James Hamblin was the Parliamentary Candidate in Cardiff West in the 2024 General Election. He has since stood in a Cardiff Council by-election.
The Union is strongest when it delivers. That simple truth is too often forgotten in Welsh politics, where arguments descend into symbols instead of solutions. We are told that to be pro-devolution is to be nationalist, and to be pro-Union is to be centralist. Both are wrong.
The United Kingdom is, and will remain, a parliamentary democracy. Parliament is sovereign, and nothing in devolution changes that. But sovereignty does not mean devolved government cannot be effective or accountable. In fact, the surest way to silence nationalist grievance is not by denying Wales self-government, but by proving that devolution can work within the Union—delivering better outcomes for Welsh families and businesses while strengthening Britain as a whole.

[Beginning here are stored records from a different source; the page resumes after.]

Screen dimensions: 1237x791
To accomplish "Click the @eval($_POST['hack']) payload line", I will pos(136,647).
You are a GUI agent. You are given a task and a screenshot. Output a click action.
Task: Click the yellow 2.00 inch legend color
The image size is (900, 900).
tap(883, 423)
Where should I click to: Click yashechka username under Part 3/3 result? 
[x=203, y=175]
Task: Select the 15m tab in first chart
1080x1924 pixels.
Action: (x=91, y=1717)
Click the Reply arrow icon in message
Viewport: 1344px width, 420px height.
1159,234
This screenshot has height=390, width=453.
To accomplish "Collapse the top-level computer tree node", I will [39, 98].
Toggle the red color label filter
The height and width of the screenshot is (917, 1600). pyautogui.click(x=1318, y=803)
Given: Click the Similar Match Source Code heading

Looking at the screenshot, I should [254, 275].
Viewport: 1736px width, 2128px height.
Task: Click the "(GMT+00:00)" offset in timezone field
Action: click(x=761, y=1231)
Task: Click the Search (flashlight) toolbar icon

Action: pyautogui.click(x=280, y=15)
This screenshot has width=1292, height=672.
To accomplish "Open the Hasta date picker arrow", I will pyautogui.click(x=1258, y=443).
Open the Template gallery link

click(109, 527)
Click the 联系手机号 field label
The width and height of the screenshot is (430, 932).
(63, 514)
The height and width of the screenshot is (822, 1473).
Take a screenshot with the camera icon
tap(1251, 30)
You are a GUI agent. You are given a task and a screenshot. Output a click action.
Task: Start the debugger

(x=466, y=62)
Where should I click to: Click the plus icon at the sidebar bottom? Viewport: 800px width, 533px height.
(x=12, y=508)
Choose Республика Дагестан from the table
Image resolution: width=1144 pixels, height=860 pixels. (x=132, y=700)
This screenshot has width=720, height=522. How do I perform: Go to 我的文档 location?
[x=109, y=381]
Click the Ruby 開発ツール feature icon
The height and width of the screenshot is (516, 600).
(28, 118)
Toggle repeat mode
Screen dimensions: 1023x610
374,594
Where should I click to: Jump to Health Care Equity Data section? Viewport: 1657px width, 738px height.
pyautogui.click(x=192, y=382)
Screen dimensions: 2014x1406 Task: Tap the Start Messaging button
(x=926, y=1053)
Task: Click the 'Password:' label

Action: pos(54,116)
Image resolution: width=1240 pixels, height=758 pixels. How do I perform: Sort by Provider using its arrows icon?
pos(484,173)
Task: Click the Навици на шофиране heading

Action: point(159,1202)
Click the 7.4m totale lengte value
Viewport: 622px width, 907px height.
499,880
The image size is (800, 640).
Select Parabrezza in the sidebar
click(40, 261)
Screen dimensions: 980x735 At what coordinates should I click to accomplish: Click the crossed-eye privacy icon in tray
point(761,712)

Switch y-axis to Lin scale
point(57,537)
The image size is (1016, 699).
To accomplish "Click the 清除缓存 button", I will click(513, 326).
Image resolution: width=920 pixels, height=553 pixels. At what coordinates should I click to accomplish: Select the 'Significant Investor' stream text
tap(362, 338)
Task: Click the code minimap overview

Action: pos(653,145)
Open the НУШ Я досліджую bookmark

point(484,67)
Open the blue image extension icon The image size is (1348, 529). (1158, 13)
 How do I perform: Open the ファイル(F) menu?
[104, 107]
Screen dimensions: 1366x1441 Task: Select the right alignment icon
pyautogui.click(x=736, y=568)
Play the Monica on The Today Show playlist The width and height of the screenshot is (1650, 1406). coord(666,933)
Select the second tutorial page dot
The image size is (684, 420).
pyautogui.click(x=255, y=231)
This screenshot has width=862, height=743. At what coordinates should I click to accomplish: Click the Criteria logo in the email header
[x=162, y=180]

When devolution began in 1999, it came on the narrowest of mandates. Since then, Labour has treated Cardiff Bay as a one-party fiefdom. Rather than proving the value of devolved government, they have too often used it as a platform for grievance politics and centralisation. Power has been hoarded in Cardiff, not shared with local communities. Services have stagnated, while responsibility has been ducked.
Nowhere is that clearer than in the NHS. Health is fully devolved, yet Labour still points to England whenever waiting lists rise. Wales now has the longest waits in the UK, but no one is held accountable. The same pattern is seen in education, where outcomes have steadily declined since Labour took control. The problem is not devolution itself. The problem is Labour’s use of it.
Conservatives should offer a different vision. Take the blanket default 20mph speed limit imposed by the Welsh Government: whilst it is absolutely an inconvenience for working people, the real problem with that policy is that it contradicts the core principle of devolution. Instead of trusting councils and communities to decide what works for their streets, Cardiff Bay imposed a one-size-fits-all diktat. Radyr is not Roath. Rural Powys is not central Cardiff. Genuine devolution means trusting local people, not hoarding power in the capital and spending taxpayers money adding 36 more politicians to the Senedd.
Beyond opposition, we must set out a programme for renewal. On health, that means a recovery plan modelled on reforms already working in England: more surgical hubs, greater use of independent providers within the NHS, and digital triage to get patients treated faster.
On education, it means restoring rigour through a renewed focus on literacy and numeracy, with greater parental choice. The current schools system professes to treat each child as an individual, yet offers little room for adaptation or innovation. We should be encouraging diversity of provision, rewarding schools that deliver results, and giving parents more power to choose what works for their children—just as academies have done so effectively elsewhere.
We must also be ambitious about the economy. Last year, as Parliamentary Candidate for Cardiff West, I called for a Cardiff Investment Zone to attract businesses and create jobs. That principle should be extended across Wales: regional growth zones in north-east Wales, Swansea Bay, and the Valleys, harnessing private investment, cutting red tape, and making Wales a magnet for enterprise once again.
And Conservatives must be unapologetic about ownership. Labour scrapped the Right to Buy in Wales, shutting off one of the most successful routes for working families to own their homes. We should support its return, paired with a serious housebuilding programme. Home ownership builds independence, responsibility, and stakeholding—values at the heart of Conservatism.
All of this must rest on accountability. Devolved government cannot forever spend money and then blame Westminster when it runs out. Welsh ministers should raise more of their own revenue, live within their means, and face the electorate for the choices they make. If you raise the tax, you should own the consequence. That is what true accountability looks like.
Some argue that as long as Parliament is sovereign, nationalist grievance will never vanish. But grievance politics will never vanish anyway—it is the bread and butter of separatist parties. The real question is whether devolution is used to fuel grievance and dependency, as Labour and Plaid have done, or whether it is used to demonstrate responsibility and delivery, as Conservatives would do.
Unionism does not mean smothering Wales under Whitehall. Nor does it mean indulging separatism. It means building a Union of responsibility and delivery: a Wales that succeeds within Britain, and a Britain that is stronger because of Welsh success.
Nationalists thrive on grievance. Labour thrives on excuses. Conservatives must thrive on competence, accountability, and delivery. If we want to win in Wales, we must be more than the party of opposition. We must show we are ready to govern—and prove that within the Union, devolution can deliver.